Most of us had no idea what an ‘Agrihood’ is. Apparently, it is a term combining agriculture and neighborhood, with a residential community built around a farm which may or may not be jointly owned and operated by those residents. But the residents share or have access to the farm produce through perhaps a CSA (Community-supported Agriculture). It had probably sprung from the popularity of the farm-to-table movement.
Instead of comparing the Nature Order Zociety with each term head-to-head, we decided to focus on all the positive and negative connotations that we could pick and choose to include or exclude. We all liked the idea of the communal living arrangement, resembling the caring support network and camaraderie of a close-knit village. By pooling and sharing resources and responsibilities, the inherent economies of scale, specialization and efficiency would hopefully eliminate waste and lead to savings for others or for the future and a foundation of self-sufficiency. We wanted to be inclusive and open to anyone. By being farm-based, living off the land and within our means, we could become self-reliant and less susceptible to external disruptions, and foster a peaceful coexistence with nature. However, we concluded that the Nature Order Zociety’s three overriding prerequisites: sustainability, self-sufficiency and resilience, took precedence over everything else.
On the other hand, we all agreed that commune, cult and colony had a negative connotation and we wanted to keep out the controversial elements in politics, religions, ideologies, etc., especially dogmatism and extremism. But we recognized that people tend to relate better to certain values and principles that are organized around certain disciplines that they find easy to understand, familiar, attractive and uniting. So there was a fine line between being moderate and extreme and frequently it was up for interpretation. The sweet spot was finding the common ground that made sense.

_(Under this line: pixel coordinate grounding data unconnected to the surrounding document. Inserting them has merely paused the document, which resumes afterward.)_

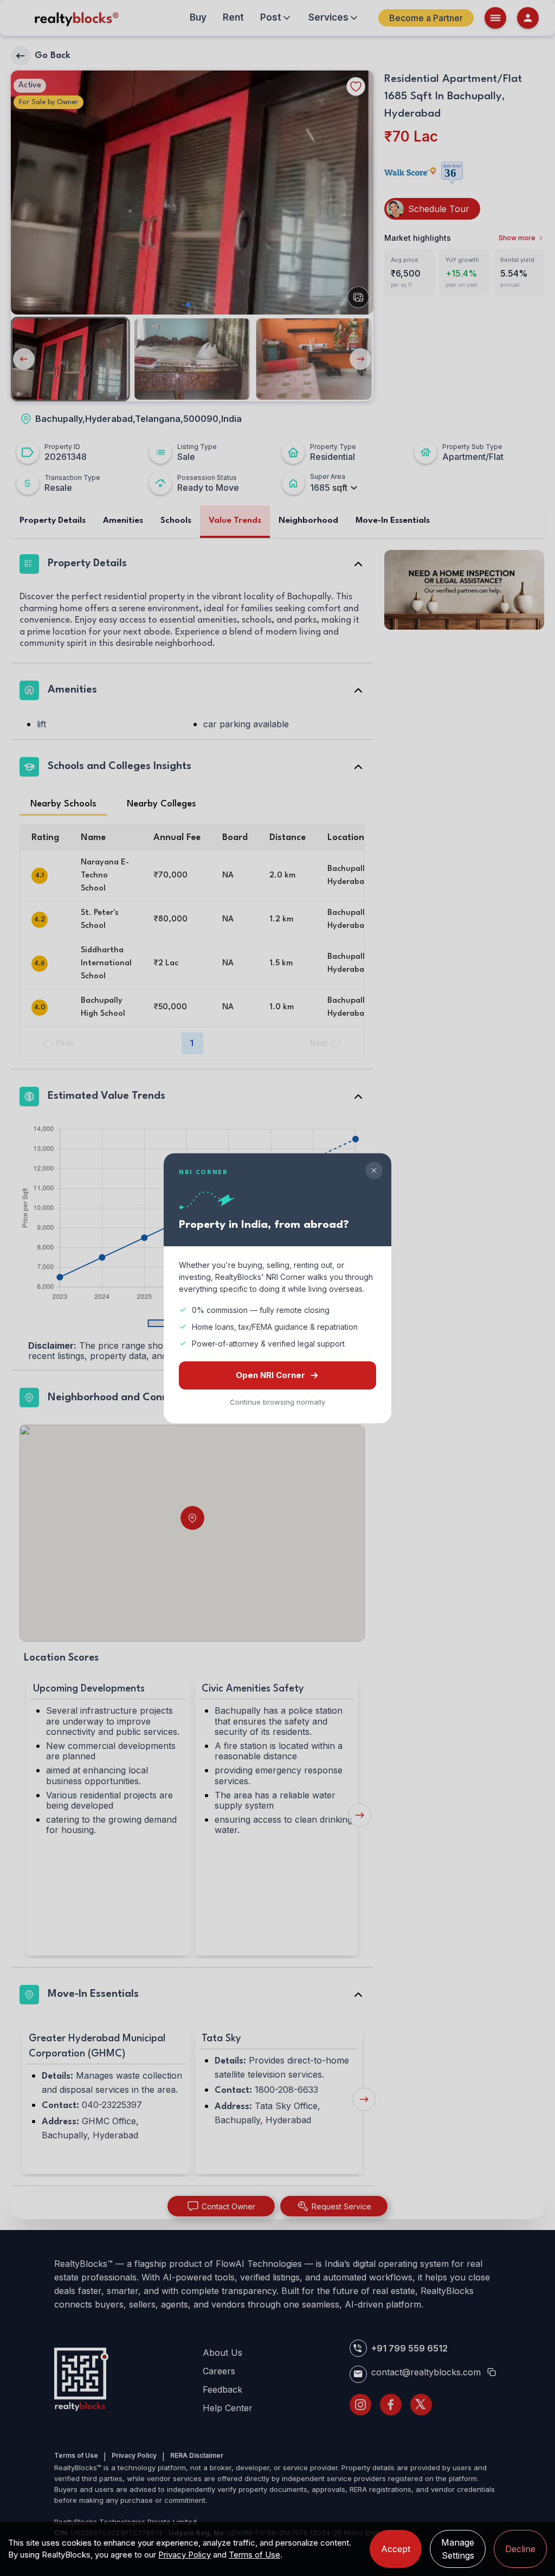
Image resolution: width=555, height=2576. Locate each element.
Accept (395, 2548)
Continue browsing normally (277, 1402)
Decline (520, 2548)
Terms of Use (254, 2554)
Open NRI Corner (270, 1375)
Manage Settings (457, 2549)
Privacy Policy (184, 2554)
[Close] (374, 1170)
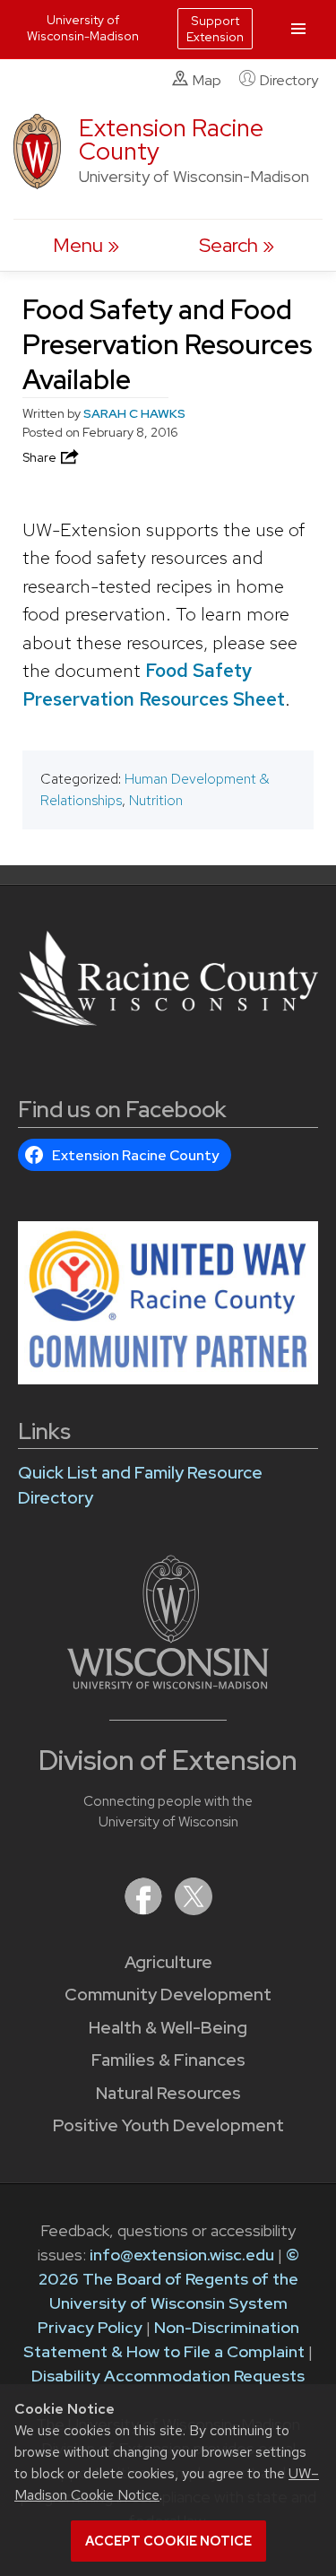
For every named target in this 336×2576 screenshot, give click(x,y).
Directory (289, 80)
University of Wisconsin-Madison (83, 28)
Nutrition (156, 800)
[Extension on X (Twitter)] (193, 1909)
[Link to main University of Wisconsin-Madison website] (168, 1683)
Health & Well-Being (168, 2028)
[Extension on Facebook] (145, 1909)
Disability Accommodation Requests (168, 2375)
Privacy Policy (90, 2327)
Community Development (168, 1994)
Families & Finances (168, 2060)
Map (207, 80)
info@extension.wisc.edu (182, 2254)
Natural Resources (168, 2093)
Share (40, 457)
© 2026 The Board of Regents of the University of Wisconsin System (169, 2278)
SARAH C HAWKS (134, 413)
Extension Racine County (171, 139)
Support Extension (215, 29)
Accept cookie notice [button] (168, 2541)
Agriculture (168, 1962)
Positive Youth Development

It is way over our heads to find the perfect solution if it even exists. We think there are ways to mitigate those conflicting situations in our NATORZ, like built-in checks and balance, power sharing, transparency, open communication, collective and participative decision making, mediation over litigation, crowd-sourced solutions, etc. We can only hope that common sense which humans are uniquely endowed with will prevail when the day comes.